- Repository: gcc.gnu.org/git/
- Written in: C
- Type: Library
- License: LGPL-2.1-only

= Libiberty =

Software library

GNU libiberty is a software library with a collection of subroutines used by various GNU programs. The library is now a decommissioned GNU package.

It was originally intended to be a sort of standard cross-platform library, thus enabling it to be linked (using the usual Unix library form) by just passing "-liberty" to the compiler. The contents consisted of a variety of useful functions. However, the development of standards for C and POSIX took away some of the impetus for this, and libiberty came to be used primarily as a support library for the GNU toolchain.
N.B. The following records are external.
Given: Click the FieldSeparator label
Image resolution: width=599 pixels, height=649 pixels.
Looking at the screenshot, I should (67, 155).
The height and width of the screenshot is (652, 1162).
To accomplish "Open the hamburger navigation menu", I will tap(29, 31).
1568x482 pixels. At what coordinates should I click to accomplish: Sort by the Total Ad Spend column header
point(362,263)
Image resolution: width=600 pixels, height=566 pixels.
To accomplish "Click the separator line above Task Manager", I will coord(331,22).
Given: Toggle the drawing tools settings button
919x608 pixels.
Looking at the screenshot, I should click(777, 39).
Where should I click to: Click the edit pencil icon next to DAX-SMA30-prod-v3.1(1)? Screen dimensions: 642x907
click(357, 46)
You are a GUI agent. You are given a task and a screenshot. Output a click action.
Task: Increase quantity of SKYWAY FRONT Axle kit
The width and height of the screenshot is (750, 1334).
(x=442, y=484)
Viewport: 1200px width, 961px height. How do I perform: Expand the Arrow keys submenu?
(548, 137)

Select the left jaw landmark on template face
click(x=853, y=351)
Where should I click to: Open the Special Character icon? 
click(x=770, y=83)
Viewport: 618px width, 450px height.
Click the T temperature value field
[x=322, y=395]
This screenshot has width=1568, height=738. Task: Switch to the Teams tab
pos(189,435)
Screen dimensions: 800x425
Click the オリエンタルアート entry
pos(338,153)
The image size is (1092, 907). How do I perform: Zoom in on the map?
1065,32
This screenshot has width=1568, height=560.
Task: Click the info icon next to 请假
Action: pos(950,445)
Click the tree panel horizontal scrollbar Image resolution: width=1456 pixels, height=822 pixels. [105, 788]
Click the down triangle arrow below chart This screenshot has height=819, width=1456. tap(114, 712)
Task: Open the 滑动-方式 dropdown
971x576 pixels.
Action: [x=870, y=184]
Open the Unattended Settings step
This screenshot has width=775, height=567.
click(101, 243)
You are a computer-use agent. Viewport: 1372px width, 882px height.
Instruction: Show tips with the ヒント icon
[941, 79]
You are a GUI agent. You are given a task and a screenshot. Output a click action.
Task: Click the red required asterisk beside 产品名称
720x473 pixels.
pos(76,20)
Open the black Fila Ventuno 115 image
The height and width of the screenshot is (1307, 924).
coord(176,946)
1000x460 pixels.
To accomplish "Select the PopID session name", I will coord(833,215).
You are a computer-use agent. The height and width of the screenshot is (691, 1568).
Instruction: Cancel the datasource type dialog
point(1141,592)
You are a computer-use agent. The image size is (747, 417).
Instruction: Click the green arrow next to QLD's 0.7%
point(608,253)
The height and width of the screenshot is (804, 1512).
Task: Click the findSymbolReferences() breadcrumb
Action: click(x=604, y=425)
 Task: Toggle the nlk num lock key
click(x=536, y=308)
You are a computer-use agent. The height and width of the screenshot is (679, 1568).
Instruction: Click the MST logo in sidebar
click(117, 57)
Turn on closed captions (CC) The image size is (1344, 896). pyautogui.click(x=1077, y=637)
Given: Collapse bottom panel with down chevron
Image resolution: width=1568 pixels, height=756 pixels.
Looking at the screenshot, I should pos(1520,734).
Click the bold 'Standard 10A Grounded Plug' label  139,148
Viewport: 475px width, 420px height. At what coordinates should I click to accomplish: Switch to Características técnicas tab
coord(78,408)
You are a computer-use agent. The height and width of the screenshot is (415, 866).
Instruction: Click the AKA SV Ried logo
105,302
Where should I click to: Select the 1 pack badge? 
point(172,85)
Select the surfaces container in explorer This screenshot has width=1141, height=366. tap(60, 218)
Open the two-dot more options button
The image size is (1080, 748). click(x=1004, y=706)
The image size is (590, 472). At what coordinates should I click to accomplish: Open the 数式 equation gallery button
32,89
It still contains a minimal set of functions that are either GNU extensions or occasionally unimplemented parts of the standard.

Copies of libiberty are distributed with gcc, gdb, and the binutils. libiberty is not otherwise versioned or released separately.

One important piece of libiberty functionality is a demangler for C++ and D, included so that it is available to both binutils and GDB.

The name is a pun or word play on the word "liberty". On Unix-like operating systems, library files are always named "lib" + the name of the library. But when they are linked to with a C compiler command (cc, gcc, etc.), the command line flag specifying the library is -l followed by the part of the library name after "lib". In libiberty's case it therefore becomes -liberty.